What no one could know is the trajectory his past and present would fashion into the actions on Friday. There was simply no radar. This is different to deadly catastrophes of nature, such as the avalanche in Italy where a hotel was buried under snow and 30 people are missing, presumed dead. The guests had been waiting to leave. Now they truly are the departed.

Tonight, families and friends are sitting and standing in vigil by a man, woman or child, willing life to remain in their bodies. Some, tragically, are breathing in the silence, walking in the spaces, where a life used to be.

It only took a short moment of madness to cut the cord. This is terror drained of reason, baseless of belief, ideology or sense. This was death as a sliver that ripped through the surface of an ordinary Melbourne day.

This is not what Emily Dickson meant when she wrote:

Because I could not stop for death/He kindly stopped for me.

There is no rhyme nor reason that can bring solace to this grief. Death, a companion to us all eventually came as a stranger to strangers. It’s not fair. It’s beyond heartbreak.

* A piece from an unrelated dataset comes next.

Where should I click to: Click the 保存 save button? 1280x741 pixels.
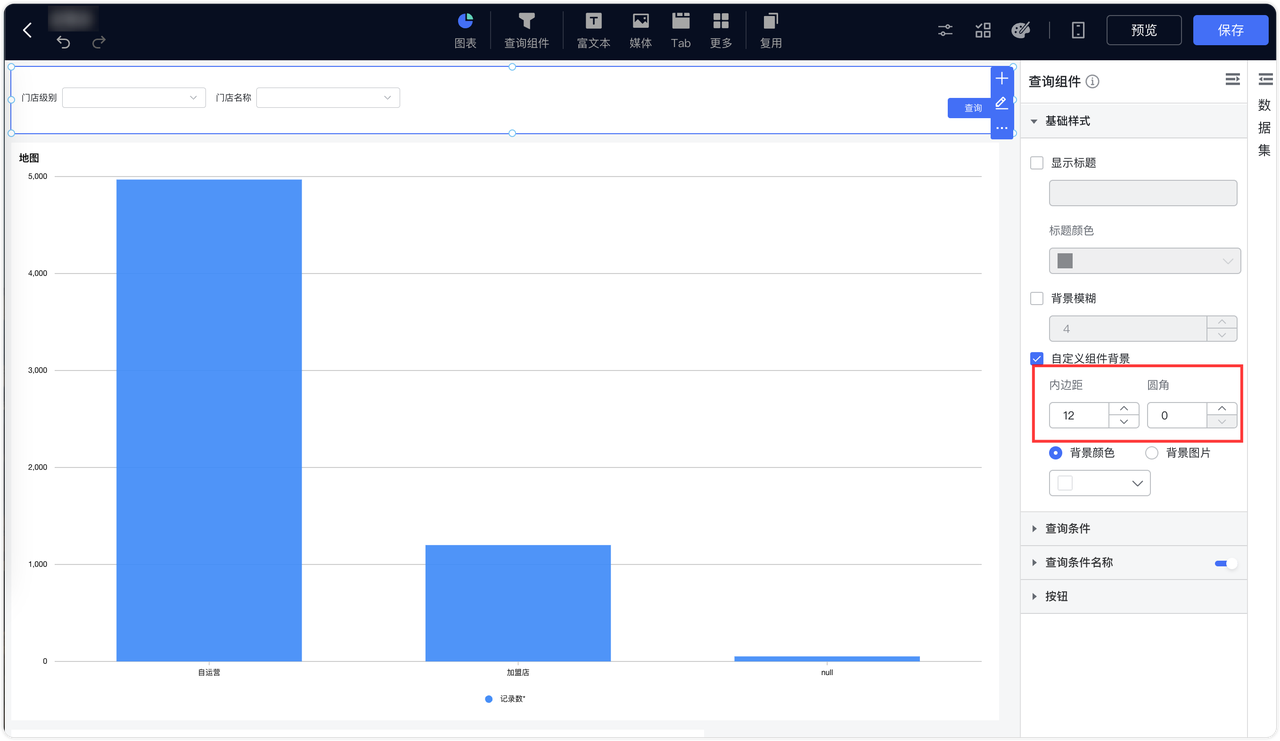1230,30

The dead and the injured were innocent victims of a driver and a car.

When the police investigations are completed, and the matter processed by the courts, the hollowing in certainty, of safety, with which we all need to function, will remain, a slight indentation in some, a gouging in others. This is the start of a terror. And yet life go on, for how could we not refuse to go on living? This is also a terror – to move, as one always has, beyond.